Итак, еще раз — горячая просьба о срочном гонораре и, по возможности, корректуре.[1289]
Всего лучшего
Марина Цветаева
<Приписка на полях:>
Журнал приветствую.
4-го апреля 1933 г.
Clamart (Seine)
10, Rue Lazare Carnot
Многоуважаемый Г<осподи>н Иваск,
Написать Вам исчерпывающее письмо в ответ на Ваше — было бы отказаться от всякого: знаю себя, — стала бы, как всегда, когда пишу — что бы ни писала — добиваться формулы, а время бы шло, а его у меня вообще нет — ни на что — и в конце концов — очень далеком конце очень далеких концов — получилась бы лирическая статья, вернее очередная моя лирическая проза, никому здесь не нужная, а до Вас бы — за стыдом такого запоздания — и физически бы не дошедшая.
Раскрываю Вашу статью[1290] и записываю на полях все непосредственные отзвуки и реплики.
Вы говорите, я — прерываю.
— Тáк?
_______
Стр. I — Блистательное определение писательского слога (и словаря) Шишковым.[1291] Эти строки я ощущаю эпиграфом к своему языку.
Стр. II (низ) — Под влиянием В<ячеслава> Иванова не была никогда — как вообще ни под чьим.[1292] Начала с писания, а не с чтения поэтов.
Стр. III — М. б. Вам интересно будет узнать, что оба Георгия — кузминский и мой — возникли одновременно и ничего друг о друге не зная.[1293] С Кузминым у меня есть перекличка, только он отродясь устал, а с меня хватит еще на 150 миллионов жизней. Федры Кузмина не читала никогда.[1294] Источники моей Федры — вообще всей моей мифики — немецкий пересказ мифов для юношества Густава Шваба. Верней (источники-то я сама, во мне) — материалы. Равно как материалы Царь-Девицы и Молодца — соответствующие сказки у Афанасьева.

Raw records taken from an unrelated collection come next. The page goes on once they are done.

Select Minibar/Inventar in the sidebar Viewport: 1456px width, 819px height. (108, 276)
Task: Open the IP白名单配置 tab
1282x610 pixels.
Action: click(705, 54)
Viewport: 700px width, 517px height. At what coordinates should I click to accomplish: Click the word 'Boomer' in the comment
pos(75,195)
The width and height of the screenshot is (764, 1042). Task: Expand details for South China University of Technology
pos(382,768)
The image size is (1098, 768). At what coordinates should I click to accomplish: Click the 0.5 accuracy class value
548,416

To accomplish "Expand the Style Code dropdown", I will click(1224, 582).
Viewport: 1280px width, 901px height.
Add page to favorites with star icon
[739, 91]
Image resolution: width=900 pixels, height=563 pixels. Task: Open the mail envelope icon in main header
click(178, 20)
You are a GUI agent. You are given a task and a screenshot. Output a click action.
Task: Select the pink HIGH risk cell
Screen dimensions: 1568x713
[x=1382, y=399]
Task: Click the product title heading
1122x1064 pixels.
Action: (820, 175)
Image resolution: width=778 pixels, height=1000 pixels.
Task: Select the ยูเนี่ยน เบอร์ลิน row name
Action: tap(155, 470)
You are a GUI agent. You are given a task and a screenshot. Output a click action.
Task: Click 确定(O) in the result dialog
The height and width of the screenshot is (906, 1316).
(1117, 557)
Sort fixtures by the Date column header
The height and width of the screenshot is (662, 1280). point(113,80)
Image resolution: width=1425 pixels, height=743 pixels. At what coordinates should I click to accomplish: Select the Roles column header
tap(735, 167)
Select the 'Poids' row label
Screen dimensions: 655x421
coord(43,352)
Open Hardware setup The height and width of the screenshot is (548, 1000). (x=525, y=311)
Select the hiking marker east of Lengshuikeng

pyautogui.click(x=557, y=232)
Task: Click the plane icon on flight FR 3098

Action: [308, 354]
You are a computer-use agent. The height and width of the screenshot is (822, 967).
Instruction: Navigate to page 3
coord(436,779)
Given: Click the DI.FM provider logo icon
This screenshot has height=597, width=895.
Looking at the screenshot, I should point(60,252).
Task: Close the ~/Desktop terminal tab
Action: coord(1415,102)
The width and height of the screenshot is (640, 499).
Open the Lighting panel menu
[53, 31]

Стр. III (оборот) — Эренбург мне не только не «ближе», но никогда, ни одной секунды не ощущала его поэтом. Эренбург — подпаденис под всех, бесхребтовость. Кроме того: ЦИНИК НЕ МОЖЕТ БЫТЬ ПОЭТОМ.
Стр. III (оборот) — ОЧЕНЬ ВАЖНОЕ. Психея[1295] совершенно не важна для уяснения моего поэтического пути, ибо единственная из моих книг — не этап, а сборник, составленный по приметам явной романтики, даже романтической темы. Чуть ли не по руслу физического плаща. В том же 16 г. у меня были совершенно исступленные стихи (и размеры), от которых у меня сейчас волосы дыбом.
Стр. IV — Ничего не поняла из «Сложных метров», как никогда не понимала никакой теоретики, просто — не знаю, правы ли Вы или нет. Пишу исключительно по слуху. — Но вижу, что работу Вы проделали серьезную.[1296]